The quantity of smuggled gold seized from Indian airports doubled in the first 11 months of FY23 to 2,532 kg, as compared to the previous year, Finance Minister Nirmala Sitharaman told the Lok Sabha on Monday.
In the pre-pandemic year of FY20, the quantity of gold seized at airports stood at 2,630 kg. There was a sharp decline in the numbers in FY21 and FY22 to 1,001 kg and 1,240 kg, respectively, due to a nationwide lockdown and a subsequent suspension of domestic and international flights.
Mumbai airport has the highest reported quantity of gold smuggling of 604.5 kg in the first 11 months of FY23 — 562 per cent higher than FY22 — followed by Delhi (375 kg), Chennai (306 kg), Calicut (291 kg) and Cochin (154 kg).
Mumbai witnessed 50 per cent growth in gold seized in FY23 compared to the pre-pandemic year of FY20, whereas Delhi and Chennai reported a decline of 24 per cent and 22 per cent.
Among smaller cities, Amritsar, Lucknow Calicut, Agartala, Madurai, Mangaluru, Coimbatore and Cochin reported a growth in attempted gold smuggling in FY23 compared to FY20, while Trichy, Varanasi and Thiruvananthapuram reported a decline in gold seized during the period.
The number of attempted smuggling cases of gold also rose 86 per cent annually to 3,614 till February in FY23, compared to 4,444 cases in the pre-pandemic year of FY20.
The quantity of gold seized from airport personnel has grown four-fold to 80 kg so far in FY23, highest in the last four financial years with Mumbai, Imphal, and Chennai accounting for around 63 per cent of seizures.
The finance ministry in its reply said the smugglers of gold adopt various methods to smuggle, including body concealment, and on detection of such cases of attempted smuggling, action is taken in accordance with law.

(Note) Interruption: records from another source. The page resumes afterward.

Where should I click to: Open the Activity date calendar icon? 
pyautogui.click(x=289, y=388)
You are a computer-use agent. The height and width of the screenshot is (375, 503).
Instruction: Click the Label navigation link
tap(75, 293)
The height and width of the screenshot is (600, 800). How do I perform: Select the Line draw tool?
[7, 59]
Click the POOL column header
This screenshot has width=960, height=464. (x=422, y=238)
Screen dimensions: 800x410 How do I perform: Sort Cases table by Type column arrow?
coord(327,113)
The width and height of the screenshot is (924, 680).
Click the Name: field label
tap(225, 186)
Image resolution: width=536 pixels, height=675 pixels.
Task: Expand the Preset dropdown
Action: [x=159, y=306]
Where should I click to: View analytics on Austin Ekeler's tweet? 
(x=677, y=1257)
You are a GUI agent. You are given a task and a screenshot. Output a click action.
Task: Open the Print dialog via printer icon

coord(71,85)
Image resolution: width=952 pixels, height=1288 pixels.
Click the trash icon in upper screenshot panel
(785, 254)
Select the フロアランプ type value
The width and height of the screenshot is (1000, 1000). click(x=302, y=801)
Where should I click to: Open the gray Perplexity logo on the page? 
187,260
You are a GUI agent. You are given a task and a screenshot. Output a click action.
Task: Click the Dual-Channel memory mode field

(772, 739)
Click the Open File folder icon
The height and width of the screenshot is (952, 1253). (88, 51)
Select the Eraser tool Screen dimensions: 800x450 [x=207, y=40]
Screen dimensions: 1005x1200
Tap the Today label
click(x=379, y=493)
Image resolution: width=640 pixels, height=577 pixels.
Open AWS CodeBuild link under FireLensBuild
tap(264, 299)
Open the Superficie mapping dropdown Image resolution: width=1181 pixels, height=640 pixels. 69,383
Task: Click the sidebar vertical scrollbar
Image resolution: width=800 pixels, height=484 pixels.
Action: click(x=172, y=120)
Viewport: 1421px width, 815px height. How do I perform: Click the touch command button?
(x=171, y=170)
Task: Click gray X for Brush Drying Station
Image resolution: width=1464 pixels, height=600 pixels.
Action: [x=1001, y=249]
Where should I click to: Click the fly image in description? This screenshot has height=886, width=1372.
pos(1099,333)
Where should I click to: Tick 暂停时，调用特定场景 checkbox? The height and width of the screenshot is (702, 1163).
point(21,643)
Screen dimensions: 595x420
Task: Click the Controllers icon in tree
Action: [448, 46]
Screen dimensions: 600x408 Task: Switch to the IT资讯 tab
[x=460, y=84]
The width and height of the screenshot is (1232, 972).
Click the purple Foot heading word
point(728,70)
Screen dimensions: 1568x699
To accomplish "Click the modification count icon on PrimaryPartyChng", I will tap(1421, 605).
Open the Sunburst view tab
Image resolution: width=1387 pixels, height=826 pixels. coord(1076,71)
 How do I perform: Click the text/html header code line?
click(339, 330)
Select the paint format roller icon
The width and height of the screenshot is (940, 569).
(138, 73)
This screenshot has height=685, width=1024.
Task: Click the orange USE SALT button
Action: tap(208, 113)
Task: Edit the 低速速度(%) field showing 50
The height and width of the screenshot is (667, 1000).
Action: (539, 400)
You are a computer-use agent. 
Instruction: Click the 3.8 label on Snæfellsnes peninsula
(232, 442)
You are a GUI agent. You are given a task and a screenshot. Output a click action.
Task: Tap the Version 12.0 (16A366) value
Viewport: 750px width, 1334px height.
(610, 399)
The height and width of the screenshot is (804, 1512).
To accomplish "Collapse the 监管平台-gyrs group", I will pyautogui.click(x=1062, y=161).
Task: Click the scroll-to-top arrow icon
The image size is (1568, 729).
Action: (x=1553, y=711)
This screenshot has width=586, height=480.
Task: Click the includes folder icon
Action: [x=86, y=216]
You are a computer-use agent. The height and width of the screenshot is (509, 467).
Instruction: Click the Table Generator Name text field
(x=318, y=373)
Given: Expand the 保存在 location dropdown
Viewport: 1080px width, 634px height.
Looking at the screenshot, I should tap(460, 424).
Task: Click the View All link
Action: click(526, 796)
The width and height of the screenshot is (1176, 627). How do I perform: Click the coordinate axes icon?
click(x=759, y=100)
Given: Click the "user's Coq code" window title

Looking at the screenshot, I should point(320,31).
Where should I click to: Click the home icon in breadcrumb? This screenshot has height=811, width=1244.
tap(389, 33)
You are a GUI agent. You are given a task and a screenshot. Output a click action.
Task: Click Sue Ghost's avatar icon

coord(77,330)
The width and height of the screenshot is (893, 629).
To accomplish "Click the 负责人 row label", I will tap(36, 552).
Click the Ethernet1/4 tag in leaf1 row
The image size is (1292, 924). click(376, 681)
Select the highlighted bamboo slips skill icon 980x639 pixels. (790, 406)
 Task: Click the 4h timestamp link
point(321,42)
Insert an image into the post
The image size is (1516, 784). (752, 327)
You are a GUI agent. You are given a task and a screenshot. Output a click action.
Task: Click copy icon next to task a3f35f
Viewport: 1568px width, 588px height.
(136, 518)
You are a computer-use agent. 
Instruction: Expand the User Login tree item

“To deter smuggling of gold and silver, the Customs field formations and Directorate of Revenue Intelligence (DRI) keep a constant vigil and take operational measures such as passenger profiling with the aid of Advance Passenger Information System (APIS), risk-based interdiction and targeting of cargo consignments, non-intrusive inspection, rummaging of aircraft and coordination with other agencies,” it added.
Last month, Mohan Kumar Singh, director general, Directorate of Revenue Intelligence (DRI), at the Ficci CASCADE event, said the organisation seized more than Rs 1,000 crore of contraband every month. “Smuggling is a global risk that has negative impact on economic activities, deprives governments of revenue, forces a high burden on taxpayers, exposes customers to dangerous products, and provides linkages to terrorism,” he said.